Alors un officier s’avança et prit la lettre ; puis nous fîmes feu, le condamné tomba. Aussitôt le colonel nous dit :

— Savez-vous qui vous venez de fusiller ? .. C’est le duc d’Enghien ! ..

Nous restâmes confondus. C’est une horreur, monsieur ! Depuis ce moment je ne puis me consoler d’avoir ainsi servi de bourreau ; j’ai pris ma retraite et je m’en vais dans ma famille me cacher, comme si j’avais commis un crime.

« C’est pis qu’un crime, c’est une faute ! » Ce mot, fort répété, fut attribué à M. Boulay (de la Meurthe). Qu’il soit de lui ou de Fouché, comme d’autres le prétendaient, il signifierait que les hommes de la révolution ne souhaitaient pas qu’on leur offrît ce gage. Aux yeux des conventionnels régicides, la mort du duc d’Enghien pouvait, il est vrai, établir une sorte de solidarité entre eux et Napoléon. En cette occasion, les arrêts du tribunal révolutionnaire ne lui servaient-ils pas de précédens ? D’honorables et fidèles serviteurs de Napoléon se sont imaginé que, pendant un moment, il eut l’intention de ne pas frapper sa victime.

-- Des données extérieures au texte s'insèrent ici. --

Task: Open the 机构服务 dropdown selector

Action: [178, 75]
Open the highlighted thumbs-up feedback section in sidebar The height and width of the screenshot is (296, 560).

La rencontre de Savary et de Réal ne prouve nullement que Napoléon ait songé à rétracter ses ordres. Le colonel Savary avait certainement mandat de presser l’exécution, et lorsque, dans son compte rendu, il mentionna sa rencontre avec Réal, le premier consul ne sembla ni étonné ni mécontent. Peu d’instans après, quand Réal vint l’entretenir de ce qui s’était passé, Napoléon répondit d’un ton impassible : — C’est bien !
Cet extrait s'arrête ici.